I turned toward the sound of the voice. Wet hair, long shorts, one hand holding them up, the other reaching toward us.
Liam.
“It’s all right,” he repeated. But he wasn’t talking to me. His eyes were locked on his father’s face.
I felt the fingers loosen their grip, watched the tension drain from his body.
“Sorry,” Liam began. “I —”
A bell jangled as the shop door burst open.
“Cassie?” It was Ellen, who worked the cash register. She stared down at the ground, at the pieces.
Liam’s face flushed, and he put a steadying hand on his father’s arm. “It wasn’t . . .” he began. “He —”
“Sorry,” I said quickly. “I was just looking. It slipped.”
I bent down to pick up the jagged fragments. Some were almost smooth, whole in themselves, as if they were pieces of a puzzle that could be snapped back together at any moment. But others were shattered, crushed.
Ellen frowned. “Is that one of your dad’s?”
“Yeah. Sorry.”
She gestured to a sign on the door. “Well, you know the rules. You break it, you’ve bought it.”
“Okay.”
Ellen looked across at Liam and his dad. “Did you guys want something?”
“I have a package!” Liam’s father said suddenly, a smile breaking across his face. He reached into the bag that was slung over his shoulder and pulled out a thick envelope. “Here.”
Ellen brightened. “Oh, good. I’ve been waiting for that.” She took the envelope from his hands. On the front it read:
Country Crafts. Centenary Brochures,
in black marker. The handwriting was familiar, and so was the logo in the corner of the envelope: a cluster of tall trees around a lake, ringed by the words
New Lower Grange, Growing the Future
.
It was Hannah’s writing, a package from the town council.

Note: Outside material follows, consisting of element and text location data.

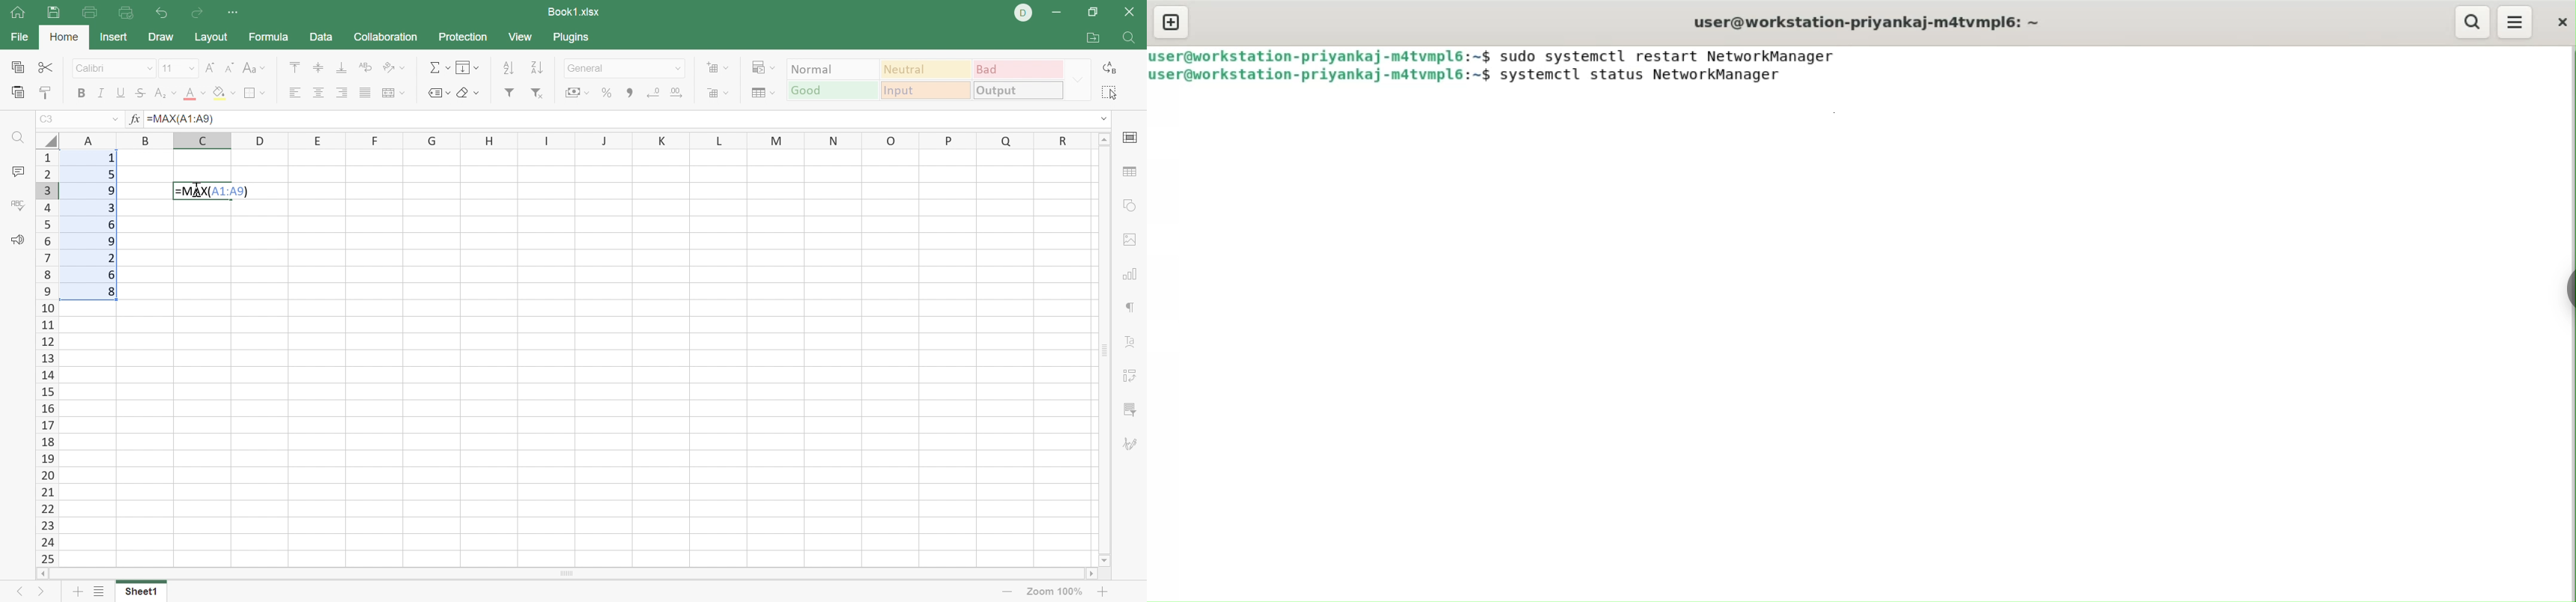  I want to click on 3, so click(109, 210).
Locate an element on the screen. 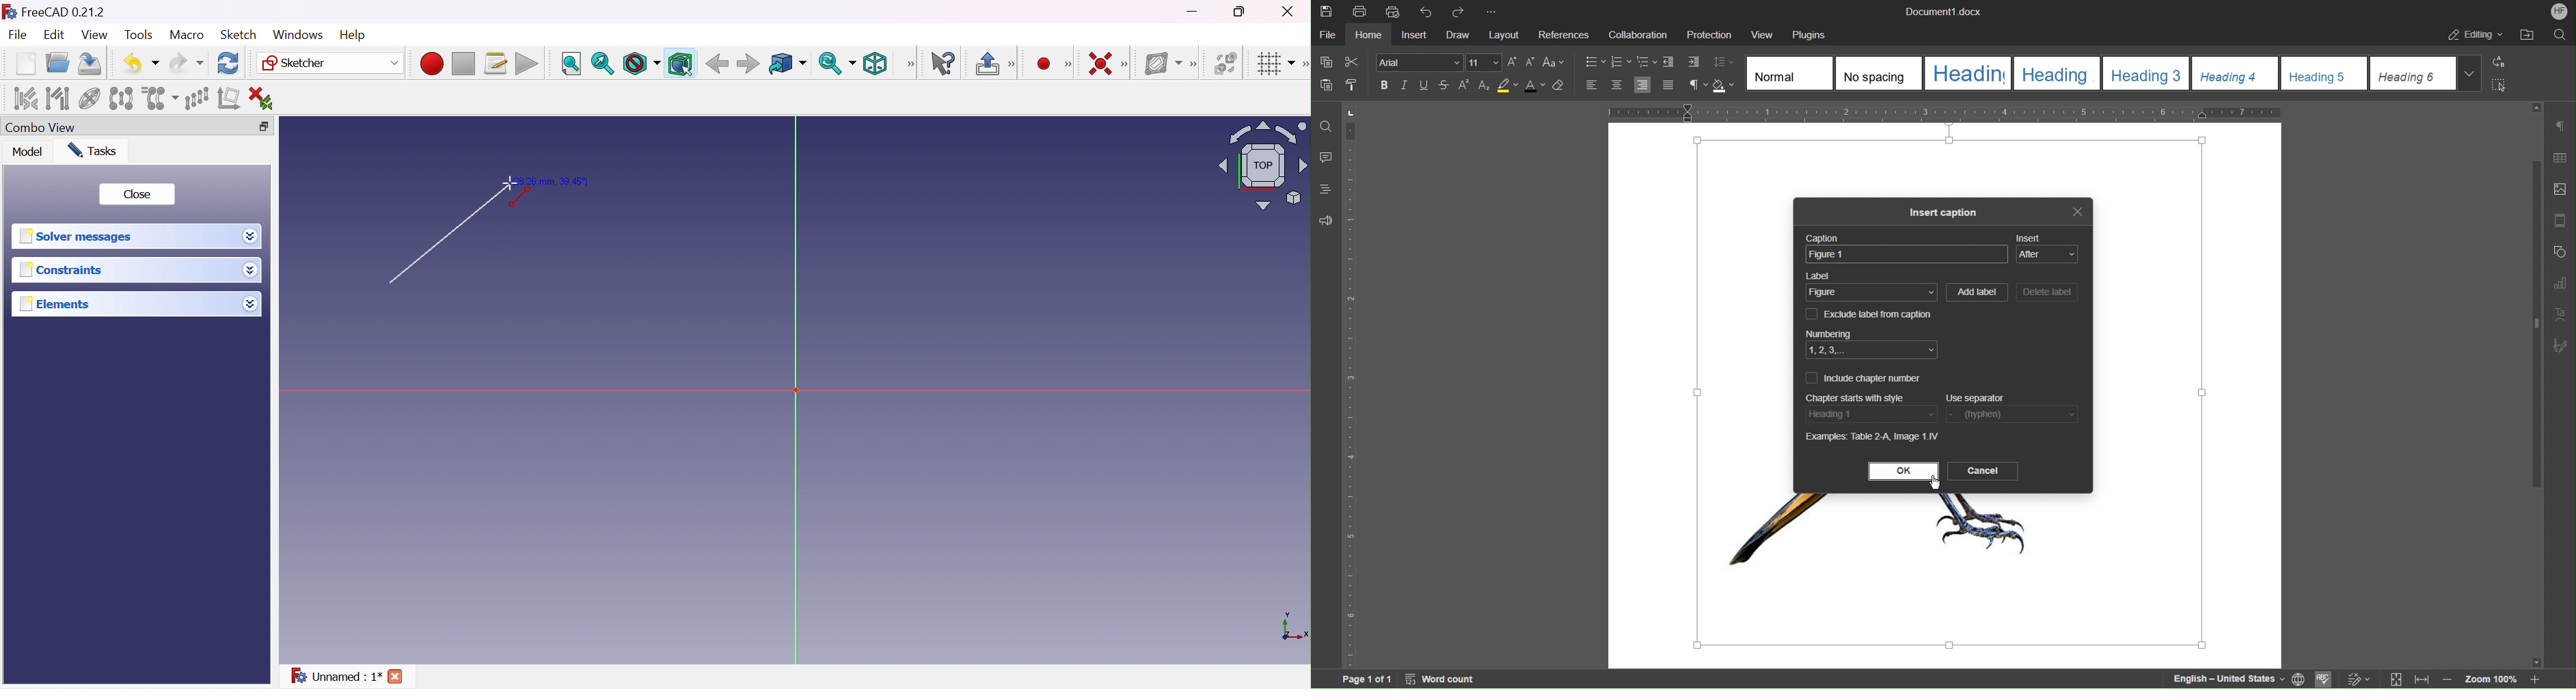 This screenshot has height=700, width=2576. Document1.docx is located at coordinates (1942, 10).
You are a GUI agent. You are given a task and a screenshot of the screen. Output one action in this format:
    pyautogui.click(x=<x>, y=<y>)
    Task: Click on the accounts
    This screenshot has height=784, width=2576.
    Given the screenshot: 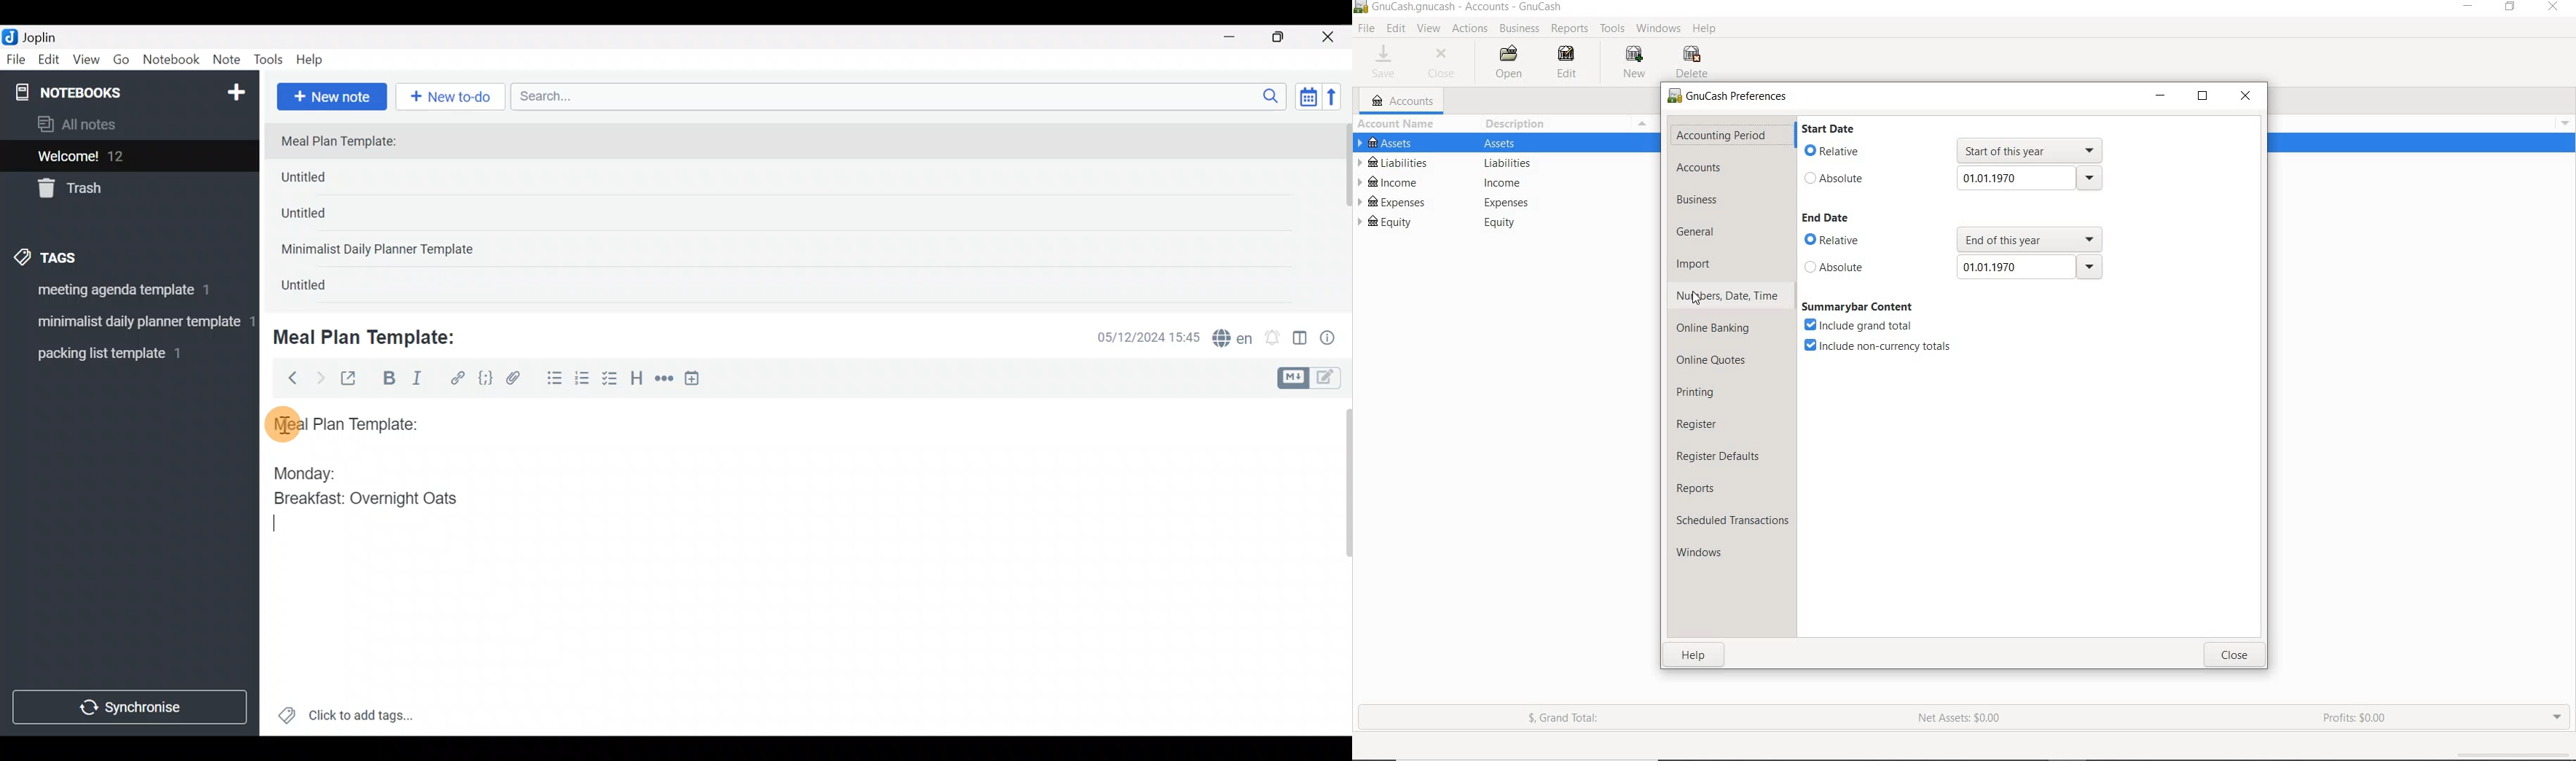 What is the action you would take?
    pyautogui.click(x=1697, y=168)
    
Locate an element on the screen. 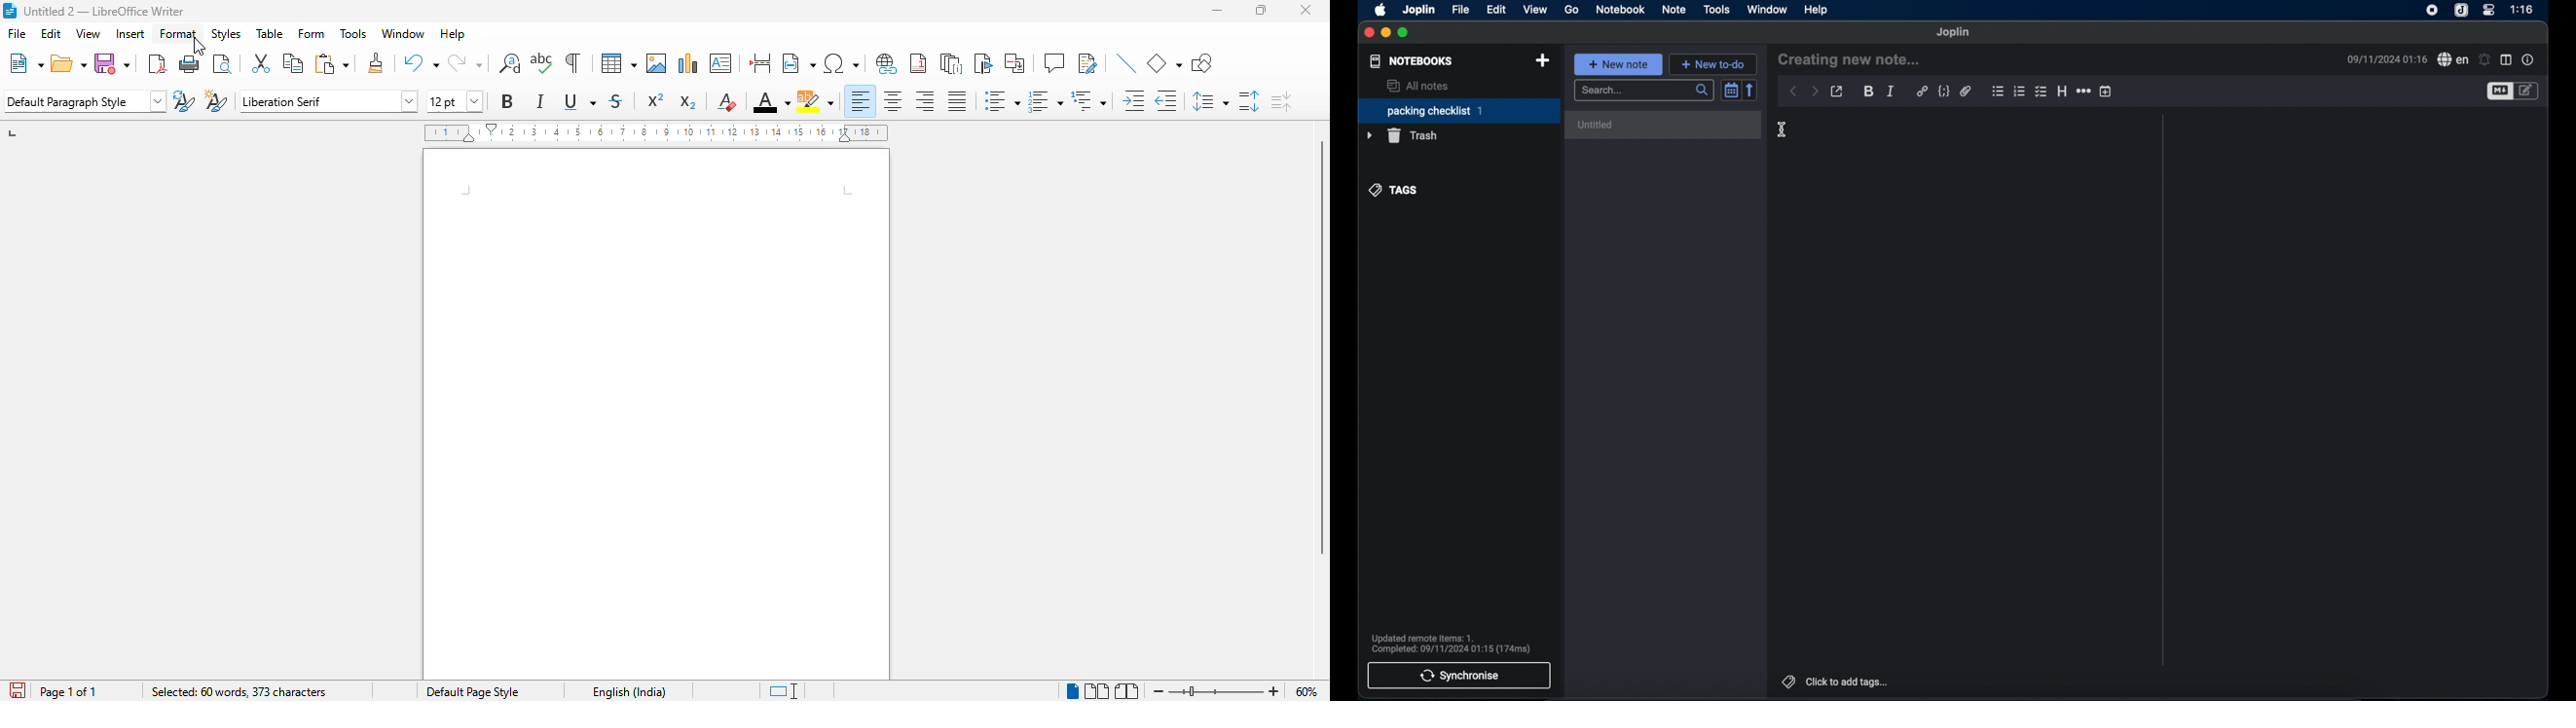 The width and height of the screenshot is (2576, 728). book view is located at coordinates (1126, 691).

Ellen turned to take it inside. “Well, I’d better get on with it.” She waved a hand at me, at the broken pieces in my palm. “Don’t worry about it this time, Cass. Just be careful, okay?”
I nodded. “Thanks.”
She smiled and gestured at my wet hair. “Do your six?”
“Um, yeah.” I flushed.
She was only being friendly, but sometimes I got tired of everyone knowing my business. Sometimes I wished the town was bigger. I found myself looking forward to summer, when the tourists arrived and I could slip unnoticed through streets full of strangers.
As the door jangled behind Ellen, Liam exhaled next to me, a long shaft of air that made me realize he must have been holding his breath.